Government data to be opened up to the public
This was published under the 2010 to 2015 Conservative and Liberal Democrat coalition government
The Prime Minister has today launched a radical plan to open up Government data to the public.
In a letter sent to all Government departments, David Cameron has set out ambitious plans to open up data and set challenging deadlines to public bodies for the publication of information on topics including crime, hospital infections and Government spending.
The letter also announced that MySociety founder Tom Steinberg will advise ministers on the development and implementation of the transparency agenda.
Whitehall departments will begin to release new data to the public this week, starting with senior civil service salaries, MRSA infection data on a hospital-by-hospital basis and the Treasury’s COINS database of public spending.
In his letter, the PM said:
Greater transparency across Government is at the heart of our shared commitment to enable the public to hold politicians and public bodies to account; to reduce the deficit and deliver better value for money in public spending; and to realise significant economic benefits by enabling businesses and non-profit organisations to build innovative applications and websites using public data.

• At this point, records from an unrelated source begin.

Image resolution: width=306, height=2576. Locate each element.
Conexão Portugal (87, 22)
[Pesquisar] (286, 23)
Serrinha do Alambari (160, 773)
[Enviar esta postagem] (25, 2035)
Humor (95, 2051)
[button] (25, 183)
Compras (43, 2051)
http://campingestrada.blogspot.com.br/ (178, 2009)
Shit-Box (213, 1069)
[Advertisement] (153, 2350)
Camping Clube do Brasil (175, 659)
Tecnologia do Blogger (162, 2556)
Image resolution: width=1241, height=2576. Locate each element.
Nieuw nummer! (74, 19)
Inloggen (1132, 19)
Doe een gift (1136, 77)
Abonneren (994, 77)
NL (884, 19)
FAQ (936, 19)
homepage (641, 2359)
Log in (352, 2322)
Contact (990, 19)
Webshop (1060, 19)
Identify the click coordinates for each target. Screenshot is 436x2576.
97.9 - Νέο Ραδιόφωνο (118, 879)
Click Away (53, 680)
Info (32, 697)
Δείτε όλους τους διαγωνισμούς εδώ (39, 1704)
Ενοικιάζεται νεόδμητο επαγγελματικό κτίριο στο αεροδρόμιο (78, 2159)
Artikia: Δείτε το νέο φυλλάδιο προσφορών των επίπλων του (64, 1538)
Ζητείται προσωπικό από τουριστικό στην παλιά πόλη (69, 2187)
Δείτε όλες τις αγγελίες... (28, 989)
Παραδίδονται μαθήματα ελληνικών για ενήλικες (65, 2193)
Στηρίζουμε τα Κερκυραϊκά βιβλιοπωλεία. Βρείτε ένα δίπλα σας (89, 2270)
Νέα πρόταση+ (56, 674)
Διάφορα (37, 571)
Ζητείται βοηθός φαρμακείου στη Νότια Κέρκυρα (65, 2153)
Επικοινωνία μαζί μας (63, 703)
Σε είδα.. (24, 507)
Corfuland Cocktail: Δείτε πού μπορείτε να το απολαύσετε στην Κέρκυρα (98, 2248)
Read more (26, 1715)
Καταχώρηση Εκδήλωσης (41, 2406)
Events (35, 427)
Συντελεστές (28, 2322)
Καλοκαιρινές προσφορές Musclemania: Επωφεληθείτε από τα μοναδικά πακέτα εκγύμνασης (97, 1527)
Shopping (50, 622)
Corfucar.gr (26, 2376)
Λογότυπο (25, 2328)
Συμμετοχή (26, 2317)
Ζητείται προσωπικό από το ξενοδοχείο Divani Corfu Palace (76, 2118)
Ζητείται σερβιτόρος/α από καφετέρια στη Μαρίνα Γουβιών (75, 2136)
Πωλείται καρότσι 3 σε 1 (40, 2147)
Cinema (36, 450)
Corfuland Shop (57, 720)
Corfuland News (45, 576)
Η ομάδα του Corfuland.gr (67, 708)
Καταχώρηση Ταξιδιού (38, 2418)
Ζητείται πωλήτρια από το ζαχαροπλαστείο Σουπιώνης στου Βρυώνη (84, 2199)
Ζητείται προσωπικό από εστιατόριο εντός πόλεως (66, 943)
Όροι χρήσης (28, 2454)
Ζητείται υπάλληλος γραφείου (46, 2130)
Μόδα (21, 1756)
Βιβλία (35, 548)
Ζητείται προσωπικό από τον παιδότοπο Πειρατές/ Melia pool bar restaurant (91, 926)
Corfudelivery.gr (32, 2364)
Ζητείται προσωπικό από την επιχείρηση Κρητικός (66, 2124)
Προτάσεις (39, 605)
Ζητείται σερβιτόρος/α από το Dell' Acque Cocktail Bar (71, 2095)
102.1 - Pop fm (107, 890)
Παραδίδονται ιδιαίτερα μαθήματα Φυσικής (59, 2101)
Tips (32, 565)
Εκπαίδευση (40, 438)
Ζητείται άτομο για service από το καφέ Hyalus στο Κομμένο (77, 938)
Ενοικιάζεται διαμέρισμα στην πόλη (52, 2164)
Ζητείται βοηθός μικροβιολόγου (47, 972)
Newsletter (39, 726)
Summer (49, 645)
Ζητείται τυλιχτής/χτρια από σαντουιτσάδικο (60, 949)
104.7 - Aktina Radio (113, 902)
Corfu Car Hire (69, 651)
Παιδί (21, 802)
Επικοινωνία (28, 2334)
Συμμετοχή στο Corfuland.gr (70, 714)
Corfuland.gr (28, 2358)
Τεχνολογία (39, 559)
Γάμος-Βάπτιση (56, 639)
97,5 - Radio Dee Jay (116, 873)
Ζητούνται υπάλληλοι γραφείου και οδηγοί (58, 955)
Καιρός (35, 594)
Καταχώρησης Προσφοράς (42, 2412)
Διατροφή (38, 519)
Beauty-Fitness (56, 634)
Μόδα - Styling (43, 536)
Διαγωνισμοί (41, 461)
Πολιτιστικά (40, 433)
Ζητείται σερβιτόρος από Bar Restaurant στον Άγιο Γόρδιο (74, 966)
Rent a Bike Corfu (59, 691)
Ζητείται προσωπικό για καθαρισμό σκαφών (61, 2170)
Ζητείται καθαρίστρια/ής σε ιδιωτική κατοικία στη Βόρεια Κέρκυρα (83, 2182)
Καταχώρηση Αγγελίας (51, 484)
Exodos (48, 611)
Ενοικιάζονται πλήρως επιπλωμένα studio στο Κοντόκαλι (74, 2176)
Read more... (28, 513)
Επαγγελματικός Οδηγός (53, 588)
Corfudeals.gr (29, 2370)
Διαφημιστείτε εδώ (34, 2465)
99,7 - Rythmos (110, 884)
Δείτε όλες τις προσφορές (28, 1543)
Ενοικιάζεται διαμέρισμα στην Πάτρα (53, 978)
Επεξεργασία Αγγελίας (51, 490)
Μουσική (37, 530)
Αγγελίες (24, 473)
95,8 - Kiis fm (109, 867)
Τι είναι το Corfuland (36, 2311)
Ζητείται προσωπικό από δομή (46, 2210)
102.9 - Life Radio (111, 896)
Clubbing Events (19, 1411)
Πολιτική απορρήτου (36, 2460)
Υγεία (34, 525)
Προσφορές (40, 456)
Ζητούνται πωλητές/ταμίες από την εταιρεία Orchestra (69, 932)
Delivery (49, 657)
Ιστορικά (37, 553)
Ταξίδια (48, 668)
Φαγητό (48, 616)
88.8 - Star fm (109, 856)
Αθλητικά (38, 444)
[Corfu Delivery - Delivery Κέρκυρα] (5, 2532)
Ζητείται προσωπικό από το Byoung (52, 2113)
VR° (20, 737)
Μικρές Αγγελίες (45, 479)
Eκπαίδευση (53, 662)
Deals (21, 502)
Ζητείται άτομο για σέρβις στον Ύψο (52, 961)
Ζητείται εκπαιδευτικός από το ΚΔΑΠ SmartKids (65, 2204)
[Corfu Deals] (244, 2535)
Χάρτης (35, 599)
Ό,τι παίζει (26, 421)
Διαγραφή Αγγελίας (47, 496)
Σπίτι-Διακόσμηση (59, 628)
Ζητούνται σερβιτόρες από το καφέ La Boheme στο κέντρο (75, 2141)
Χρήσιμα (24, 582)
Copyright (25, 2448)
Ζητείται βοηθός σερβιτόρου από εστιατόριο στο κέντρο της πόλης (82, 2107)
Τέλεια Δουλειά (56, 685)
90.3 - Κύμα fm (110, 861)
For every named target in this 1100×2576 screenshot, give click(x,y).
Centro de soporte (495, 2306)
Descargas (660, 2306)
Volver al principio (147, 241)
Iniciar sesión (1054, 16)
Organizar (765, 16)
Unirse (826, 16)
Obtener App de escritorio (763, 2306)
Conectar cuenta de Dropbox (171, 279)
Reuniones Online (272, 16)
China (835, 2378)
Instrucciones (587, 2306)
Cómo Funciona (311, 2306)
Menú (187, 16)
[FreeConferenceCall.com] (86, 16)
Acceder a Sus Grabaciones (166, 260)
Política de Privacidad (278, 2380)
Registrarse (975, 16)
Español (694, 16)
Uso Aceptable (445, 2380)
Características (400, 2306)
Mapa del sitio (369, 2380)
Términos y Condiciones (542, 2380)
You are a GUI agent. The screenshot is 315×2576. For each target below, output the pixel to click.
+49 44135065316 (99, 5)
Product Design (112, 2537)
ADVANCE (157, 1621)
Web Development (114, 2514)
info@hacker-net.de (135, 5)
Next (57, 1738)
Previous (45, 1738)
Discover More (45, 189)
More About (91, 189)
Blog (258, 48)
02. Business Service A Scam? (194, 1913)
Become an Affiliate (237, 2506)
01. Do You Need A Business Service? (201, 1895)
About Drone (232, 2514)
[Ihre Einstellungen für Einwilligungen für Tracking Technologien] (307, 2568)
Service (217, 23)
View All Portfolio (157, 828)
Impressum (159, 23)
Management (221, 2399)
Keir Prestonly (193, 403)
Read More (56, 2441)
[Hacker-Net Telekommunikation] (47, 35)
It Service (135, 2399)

Key commitments set out in the Prime Minister’s letter include the publication of all new central Government ICT contracts from July 2010 and the publication of details of all DFID international development projects over £500 from January 2011.
Cabinet Office Minister Francis Maude will chair a new Transparency Board, including experts such as Tom Steinberg, to drive the agenda across Government.
The PM spoke about plans to make Government more transparent in his first podcast released on Saturday.